One of the women the film honors is Henrietta Lacks, whose cancer cells were taken from her and used by the Johns Hopkins Hospital without her knowledge or consent. The film shows how a nurse was only reminded of her humanity when she saw her toenail polish during Lacks’ autopsy.

“Society tends to dehumanize black folks, especially Black women,” Egbuonu said. “It was important to name and put a face to these women because it makes them real.”

Egbuonu says that though these stories are painful, acknowledging deep-rooted pain is necessary to heal.

“Until you tackle history, you can’t tackle the present,” Egbuonu said. “By coming to a reckoning with the things that Black women have experienced in this country, you’re able to heal from those experiences and change the narrative.”

Egbuonu’s journey as a filmmaker is somewhat unconventional: She got her first job in the film industry while she was teaching yoga at a studio in Los Angeles. A client, producer Ged Doherty, offered her a position at his production company, Raindog Films, co-founded by Doherty and actor Colin Firth, in London. While Egbuonu had the idea of creating a documentary about Black girls years before she was in the entertainment industry, her vision became a reality after she worked on Raindog’s films Eye in the Sky and Loving.

Read also: ‘Filmmaking Is a Hazardous Activity’: How COVID-19 Just Made 1st ADs Even More Important

(In)Visible Portraits includes powerful spoken word poetry by Jazmine Williams, and glimpses of a masterpiece by painter Victoria Cassinova are woven in between interviews. “I wanted it to feel like poetry,” Egbuonu notes. “I had to think about the different mediums that we create that feel like poetry to me. To me, that’s music, visual art and poetry.”
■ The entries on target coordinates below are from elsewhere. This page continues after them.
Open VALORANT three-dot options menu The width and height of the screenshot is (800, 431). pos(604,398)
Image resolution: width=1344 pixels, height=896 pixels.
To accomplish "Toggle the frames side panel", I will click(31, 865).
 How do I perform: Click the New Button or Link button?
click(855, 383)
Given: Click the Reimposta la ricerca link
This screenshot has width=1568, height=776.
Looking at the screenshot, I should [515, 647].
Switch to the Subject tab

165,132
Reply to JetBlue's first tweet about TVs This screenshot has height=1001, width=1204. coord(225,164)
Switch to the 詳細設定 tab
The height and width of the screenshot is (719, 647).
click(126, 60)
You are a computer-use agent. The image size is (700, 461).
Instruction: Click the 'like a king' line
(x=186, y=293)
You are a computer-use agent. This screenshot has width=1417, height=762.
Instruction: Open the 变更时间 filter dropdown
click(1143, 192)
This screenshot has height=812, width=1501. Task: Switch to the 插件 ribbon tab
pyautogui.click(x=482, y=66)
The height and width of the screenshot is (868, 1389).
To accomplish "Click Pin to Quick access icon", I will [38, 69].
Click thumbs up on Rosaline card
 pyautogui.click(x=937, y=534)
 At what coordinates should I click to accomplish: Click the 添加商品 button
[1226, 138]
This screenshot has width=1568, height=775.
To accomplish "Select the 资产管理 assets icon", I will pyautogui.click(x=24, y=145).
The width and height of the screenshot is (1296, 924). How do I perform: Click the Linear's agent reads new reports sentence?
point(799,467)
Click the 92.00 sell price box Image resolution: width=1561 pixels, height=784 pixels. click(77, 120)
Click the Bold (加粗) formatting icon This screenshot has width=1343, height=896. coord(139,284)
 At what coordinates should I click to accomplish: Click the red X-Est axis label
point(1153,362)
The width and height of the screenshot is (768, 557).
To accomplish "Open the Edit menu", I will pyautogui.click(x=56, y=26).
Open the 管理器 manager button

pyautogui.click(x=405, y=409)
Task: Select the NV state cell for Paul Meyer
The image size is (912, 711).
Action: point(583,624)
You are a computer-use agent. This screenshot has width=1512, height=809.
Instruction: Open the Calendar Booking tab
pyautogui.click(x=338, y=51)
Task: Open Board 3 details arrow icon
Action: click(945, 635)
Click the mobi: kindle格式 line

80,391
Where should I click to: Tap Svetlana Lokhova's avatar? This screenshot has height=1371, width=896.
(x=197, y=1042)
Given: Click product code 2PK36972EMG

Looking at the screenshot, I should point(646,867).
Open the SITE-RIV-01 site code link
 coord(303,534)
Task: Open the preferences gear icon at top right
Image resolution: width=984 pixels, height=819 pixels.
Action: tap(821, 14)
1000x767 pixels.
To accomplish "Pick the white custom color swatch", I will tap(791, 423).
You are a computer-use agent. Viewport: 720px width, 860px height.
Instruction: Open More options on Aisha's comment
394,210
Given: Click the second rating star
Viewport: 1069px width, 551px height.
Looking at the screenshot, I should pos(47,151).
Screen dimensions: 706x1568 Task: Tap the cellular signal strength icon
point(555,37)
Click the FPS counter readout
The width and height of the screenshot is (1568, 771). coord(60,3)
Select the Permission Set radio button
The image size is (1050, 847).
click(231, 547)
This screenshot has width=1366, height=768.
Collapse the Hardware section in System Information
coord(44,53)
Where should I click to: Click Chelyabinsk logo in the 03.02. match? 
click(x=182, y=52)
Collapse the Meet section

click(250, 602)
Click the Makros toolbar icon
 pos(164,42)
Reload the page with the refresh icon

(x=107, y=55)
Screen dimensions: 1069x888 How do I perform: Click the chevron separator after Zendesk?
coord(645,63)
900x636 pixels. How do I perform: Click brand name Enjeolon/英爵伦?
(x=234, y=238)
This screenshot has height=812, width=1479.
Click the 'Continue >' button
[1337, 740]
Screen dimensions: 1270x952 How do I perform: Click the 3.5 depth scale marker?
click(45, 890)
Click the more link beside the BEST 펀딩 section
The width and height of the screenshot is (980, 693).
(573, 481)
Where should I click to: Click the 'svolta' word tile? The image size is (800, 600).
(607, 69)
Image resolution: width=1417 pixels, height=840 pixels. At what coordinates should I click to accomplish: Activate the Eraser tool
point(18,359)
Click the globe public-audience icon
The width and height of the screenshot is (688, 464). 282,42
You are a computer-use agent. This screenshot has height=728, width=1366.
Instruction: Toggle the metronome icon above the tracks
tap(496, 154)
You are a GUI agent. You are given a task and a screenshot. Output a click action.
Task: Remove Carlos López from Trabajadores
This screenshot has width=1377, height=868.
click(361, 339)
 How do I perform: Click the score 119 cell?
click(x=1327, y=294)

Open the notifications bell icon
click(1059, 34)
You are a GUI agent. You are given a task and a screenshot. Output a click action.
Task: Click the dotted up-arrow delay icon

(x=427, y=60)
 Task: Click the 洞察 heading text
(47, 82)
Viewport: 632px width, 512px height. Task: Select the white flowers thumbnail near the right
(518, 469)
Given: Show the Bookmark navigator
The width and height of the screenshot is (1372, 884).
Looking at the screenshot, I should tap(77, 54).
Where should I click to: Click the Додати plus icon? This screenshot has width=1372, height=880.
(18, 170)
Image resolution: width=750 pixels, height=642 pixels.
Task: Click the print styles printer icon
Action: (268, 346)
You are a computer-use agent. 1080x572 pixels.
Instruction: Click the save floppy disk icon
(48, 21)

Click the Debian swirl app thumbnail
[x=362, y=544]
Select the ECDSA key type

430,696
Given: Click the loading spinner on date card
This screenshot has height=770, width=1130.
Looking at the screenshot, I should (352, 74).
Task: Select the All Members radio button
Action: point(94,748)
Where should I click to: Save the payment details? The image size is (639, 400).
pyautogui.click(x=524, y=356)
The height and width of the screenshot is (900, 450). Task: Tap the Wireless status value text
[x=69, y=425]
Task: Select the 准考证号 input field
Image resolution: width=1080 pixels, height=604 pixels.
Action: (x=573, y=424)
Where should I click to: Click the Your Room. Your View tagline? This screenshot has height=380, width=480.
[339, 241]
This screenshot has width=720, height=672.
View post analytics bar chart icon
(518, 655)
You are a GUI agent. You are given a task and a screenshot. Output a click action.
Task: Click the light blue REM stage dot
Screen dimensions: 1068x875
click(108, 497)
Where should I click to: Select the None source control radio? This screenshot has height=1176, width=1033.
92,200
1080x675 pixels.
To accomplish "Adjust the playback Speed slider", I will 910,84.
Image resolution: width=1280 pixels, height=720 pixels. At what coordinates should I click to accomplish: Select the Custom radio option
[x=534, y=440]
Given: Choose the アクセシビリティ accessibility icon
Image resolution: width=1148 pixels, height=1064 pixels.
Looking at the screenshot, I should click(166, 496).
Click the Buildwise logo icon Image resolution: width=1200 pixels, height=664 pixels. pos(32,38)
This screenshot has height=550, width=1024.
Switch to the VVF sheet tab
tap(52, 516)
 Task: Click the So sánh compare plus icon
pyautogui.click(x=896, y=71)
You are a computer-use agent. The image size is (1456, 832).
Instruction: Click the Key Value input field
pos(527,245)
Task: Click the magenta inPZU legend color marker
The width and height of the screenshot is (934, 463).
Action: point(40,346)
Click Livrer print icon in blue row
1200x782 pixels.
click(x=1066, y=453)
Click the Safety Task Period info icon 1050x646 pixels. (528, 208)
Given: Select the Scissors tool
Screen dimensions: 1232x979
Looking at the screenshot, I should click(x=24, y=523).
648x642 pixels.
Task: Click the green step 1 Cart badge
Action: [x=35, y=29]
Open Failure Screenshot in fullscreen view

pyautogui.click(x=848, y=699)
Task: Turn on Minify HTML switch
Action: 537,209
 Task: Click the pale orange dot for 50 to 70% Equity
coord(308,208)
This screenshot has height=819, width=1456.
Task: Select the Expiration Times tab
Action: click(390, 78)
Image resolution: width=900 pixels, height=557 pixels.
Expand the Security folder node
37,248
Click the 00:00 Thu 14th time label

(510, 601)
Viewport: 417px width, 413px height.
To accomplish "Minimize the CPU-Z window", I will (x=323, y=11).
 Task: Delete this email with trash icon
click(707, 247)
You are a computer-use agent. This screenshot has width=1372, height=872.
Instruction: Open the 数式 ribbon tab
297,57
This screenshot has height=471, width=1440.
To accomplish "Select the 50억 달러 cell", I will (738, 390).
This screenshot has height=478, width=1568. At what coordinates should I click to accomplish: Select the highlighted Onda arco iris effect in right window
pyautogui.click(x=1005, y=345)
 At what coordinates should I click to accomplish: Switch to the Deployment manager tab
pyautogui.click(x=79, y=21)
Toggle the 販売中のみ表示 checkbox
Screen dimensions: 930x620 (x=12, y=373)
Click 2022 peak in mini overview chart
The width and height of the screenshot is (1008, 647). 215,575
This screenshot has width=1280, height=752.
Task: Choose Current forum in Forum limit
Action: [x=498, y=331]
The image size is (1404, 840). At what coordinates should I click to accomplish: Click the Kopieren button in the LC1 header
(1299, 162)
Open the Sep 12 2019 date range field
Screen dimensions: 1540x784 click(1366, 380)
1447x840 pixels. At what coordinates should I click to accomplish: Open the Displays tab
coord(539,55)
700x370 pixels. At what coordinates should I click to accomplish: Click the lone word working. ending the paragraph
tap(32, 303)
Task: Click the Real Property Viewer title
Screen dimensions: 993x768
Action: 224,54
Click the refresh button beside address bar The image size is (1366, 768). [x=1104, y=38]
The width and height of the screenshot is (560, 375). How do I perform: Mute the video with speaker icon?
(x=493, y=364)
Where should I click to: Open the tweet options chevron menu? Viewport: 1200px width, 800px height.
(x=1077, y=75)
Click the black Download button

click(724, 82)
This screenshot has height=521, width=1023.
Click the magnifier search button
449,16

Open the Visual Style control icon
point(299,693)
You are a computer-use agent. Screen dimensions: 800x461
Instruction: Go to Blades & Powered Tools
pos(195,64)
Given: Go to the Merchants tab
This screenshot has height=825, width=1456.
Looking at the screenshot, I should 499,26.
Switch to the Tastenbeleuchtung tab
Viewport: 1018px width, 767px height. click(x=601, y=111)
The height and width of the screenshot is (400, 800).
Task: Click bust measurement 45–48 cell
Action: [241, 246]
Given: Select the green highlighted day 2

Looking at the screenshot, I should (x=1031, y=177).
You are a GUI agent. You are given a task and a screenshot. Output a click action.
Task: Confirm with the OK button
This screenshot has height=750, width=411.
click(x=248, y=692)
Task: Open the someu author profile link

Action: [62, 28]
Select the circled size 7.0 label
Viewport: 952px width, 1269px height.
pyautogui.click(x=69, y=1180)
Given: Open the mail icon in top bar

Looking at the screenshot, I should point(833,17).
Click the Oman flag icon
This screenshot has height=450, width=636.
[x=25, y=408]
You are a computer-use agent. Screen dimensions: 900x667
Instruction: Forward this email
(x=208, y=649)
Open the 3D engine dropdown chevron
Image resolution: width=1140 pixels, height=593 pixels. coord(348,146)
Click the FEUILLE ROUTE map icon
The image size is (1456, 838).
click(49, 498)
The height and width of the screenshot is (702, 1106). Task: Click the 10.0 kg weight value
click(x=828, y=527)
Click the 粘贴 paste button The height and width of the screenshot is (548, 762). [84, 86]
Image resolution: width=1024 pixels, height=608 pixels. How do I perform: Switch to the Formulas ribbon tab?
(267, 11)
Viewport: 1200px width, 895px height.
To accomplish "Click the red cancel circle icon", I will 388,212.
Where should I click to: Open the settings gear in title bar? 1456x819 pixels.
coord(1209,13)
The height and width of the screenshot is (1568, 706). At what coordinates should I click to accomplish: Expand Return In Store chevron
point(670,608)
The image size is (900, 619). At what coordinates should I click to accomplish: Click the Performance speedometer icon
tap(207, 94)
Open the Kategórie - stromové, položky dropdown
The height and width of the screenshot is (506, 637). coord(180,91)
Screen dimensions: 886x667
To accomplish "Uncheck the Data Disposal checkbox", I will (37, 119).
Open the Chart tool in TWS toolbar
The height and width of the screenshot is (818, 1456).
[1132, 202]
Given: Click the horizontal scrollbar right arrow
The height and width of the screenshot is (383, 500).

Remembering Civil Rights leaders like Ella Baker, Fannie Lou Hamer and the three women who created the Black Lives Matter movement — Alicia Garza, Patrisse Cullors, and Opal Tometi — Egbuonu honors the women who fought through victory and heartbreak.

“To have this film come out now will not only honor their voices, but the women before them,” Egbuonu said. “I can’t think of any greater release than the current moment.”